# [Work task]
Find where "Click the Bloomberg" appears in the entries below. That line and all lines after it, through the last, are to be duplicated exactly, with nothing else.

# [Information supplied]
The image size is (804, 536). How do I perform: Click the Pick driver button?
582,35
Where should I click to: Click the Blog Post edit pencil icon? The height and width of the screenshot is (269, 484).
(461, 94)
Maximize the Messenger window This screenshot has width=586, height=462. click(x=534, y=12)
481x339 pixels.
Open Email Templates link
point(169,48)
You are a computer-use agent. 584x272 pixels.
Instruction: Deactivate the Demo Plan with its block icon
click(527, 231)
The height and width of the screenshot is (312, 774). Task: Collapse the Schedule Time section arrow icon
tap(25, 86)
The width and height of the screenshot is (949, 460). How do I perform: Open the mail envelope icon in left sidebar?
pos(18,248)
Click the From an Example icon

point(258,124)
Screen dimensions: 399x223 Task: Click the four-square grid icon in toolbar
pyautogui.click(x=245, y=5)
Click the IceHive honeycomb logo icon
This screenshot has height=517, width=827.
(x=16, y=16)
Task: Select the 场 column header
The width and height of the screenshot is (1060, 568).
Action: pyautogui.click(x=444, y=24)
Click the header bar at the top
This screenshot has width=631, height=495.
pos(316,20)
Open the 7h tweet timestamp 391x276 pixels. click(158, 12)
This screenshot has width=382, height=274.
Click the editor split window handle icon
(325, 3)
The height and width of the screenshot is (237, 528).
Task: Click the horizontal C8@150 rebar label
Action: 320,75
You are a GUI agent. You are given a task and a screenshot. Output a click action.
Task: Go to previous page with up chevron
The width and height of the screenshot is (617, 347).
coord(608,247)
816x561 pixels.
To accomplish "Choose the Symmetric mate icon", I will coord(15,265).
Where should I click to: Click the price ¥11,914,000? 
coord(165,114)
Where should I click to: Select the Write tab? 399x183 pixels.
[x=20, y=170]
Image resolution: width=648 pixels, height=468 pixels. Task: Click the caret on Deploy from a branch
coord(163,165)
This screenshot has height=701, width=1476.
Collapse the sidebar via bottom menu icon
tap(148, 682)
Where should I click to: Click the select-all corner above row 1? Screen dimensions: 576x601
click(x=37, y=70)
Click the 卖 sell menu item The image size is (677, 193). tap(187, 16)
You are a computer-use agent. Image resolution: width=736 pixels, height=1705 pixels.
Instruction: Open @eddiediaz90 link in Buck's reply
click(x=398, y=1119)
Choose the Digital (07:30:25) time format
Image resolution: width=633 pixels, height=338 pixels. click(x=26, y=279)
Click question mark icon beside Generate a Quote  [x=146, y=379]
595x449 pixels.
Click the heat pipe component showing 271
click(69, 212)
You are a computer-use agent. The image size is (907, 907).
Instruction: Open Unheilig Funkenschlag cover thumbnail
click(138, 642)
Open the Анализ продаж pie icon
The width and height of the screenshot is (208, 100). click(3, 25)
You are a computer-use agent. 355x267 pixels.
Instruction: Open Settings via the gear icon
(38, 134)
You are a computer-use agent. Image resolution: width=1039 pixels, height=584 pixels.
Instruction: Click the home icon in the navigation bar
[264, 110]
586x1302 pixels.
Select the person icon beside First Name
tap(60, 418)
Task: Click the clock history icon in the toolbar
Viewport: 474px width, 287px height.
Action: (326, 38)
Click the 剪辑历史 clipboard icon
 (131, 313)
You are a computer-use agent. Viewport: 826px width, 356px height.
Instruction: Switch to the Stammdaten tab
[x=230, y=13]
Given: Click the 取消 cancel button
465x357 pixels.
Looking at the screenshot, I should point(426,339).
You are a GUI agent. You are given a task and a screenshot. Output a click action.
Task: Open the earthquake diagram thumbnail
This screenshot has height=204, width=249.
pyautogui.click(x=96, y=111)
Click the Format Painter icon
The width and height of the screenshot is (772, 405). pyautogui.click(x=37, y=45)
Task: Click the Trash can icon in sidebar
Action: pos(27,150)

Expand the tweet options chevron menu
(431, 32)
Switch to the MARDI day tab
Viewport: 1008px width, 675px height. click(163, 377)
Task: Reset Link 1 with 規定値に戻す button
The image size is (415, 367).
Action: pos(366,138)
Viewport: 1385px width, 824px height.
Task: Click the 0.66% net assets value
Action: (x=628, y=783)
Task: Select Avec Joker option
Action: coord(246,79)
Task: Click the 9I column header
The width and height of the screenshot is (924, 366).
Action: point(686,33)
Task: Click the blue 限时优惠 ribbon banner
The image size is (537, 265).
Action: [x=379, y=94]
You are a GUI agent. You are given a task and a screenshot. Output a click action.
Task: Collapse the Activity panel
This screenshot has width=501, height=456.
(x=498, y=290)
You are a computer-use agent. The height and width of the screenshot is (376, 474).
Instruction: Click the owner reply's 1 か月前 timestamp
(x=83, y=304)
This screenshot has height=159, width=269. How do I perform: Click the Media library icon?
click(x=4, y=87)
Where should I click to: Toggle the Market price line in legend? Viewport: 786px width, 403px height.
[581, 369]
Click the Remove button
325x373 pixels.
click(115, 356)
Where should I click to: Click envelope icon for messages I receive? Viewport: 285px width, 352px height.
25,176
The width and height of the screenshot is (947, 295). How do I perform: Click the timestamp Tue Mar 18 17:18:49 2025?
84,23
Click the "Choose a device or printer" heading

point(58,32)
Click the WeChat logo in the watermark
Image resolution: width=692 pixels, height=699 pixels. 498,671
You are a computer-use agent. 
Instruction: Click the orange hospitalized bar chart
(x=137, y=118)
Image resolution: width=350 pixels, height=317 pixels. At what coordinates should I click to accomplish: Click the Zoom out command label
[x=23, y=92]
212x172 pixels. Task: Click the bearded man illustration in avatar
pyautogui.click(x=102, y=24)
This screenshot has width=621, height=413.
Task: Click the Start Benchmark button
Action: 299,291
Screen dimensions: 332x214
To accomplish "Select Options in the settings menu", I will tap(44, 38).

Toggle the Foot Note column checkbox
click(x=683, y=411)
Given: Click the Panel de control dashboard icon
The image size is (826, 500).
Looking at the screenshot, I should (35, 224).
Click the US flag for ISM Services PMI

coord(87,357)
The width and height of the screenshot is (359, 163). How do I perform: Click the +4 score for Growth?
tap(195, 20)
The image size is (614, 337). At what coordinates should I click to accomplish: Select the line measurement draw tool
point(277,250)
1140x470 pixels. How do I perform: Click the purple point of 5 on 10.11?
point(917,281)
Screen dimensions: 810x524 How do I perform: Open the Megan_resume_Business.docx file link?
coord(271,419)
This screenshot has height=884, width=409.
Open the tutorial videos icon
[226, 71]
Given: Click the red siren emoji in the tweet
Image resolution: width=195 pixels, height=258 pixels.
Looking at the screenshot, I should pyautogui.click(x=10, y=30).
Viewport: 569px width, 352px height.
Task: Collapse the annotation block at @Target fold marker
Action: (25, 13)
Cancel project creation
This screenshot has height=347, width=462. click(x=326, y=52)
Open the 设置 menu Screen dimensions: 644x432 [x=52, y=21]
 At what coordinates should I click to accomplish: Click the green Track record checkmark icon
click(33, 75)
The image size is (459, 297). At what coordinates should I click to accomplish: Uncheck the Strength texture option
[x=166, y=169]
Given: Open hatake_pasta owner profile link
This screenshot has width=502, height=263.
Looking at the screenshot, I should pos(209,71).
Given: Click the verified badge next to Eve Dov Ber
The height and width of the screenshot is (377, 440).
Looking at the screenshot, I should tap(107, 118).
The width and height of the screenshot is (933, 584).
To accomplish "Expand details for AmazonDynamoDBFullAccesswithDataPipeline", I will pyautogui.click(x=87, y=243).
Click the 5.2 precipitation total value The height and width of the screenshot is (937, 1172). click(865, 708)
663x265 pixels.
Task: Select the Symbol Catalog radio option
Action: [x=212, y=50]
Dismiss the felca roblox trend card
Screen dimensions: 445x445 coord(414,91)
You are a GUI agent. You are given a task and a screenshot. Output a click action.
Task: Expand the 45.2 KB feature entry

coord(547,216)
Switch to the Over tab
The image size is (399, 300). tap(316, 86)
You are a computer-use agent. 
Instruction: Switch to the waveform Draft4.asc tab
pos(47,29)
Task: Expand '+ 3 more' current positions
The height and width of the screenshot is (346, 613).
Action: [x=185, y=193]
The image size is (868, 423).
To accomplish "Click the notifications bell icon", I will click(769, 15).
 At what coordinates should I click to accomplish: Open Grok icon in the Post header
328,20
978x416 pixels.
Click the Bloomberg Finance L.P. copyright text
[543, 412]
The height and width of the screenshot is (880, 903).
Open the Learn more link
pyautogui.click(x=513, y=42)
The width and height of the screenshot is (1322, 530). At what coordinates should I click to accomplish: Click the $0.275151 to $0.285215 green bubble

# [Response to this task]
Click the Bloomberg Finance L.P. copyright text
[543, 412]
The height and width of the screenshot is (880, 903).
Open the Learn more link
pyautogui.click(x=513, y=42)
The width and height of the screenshot is (1322, 530). At what coordinates should I click to accomplish: Click the $0.275151 to $0.285215 green bubble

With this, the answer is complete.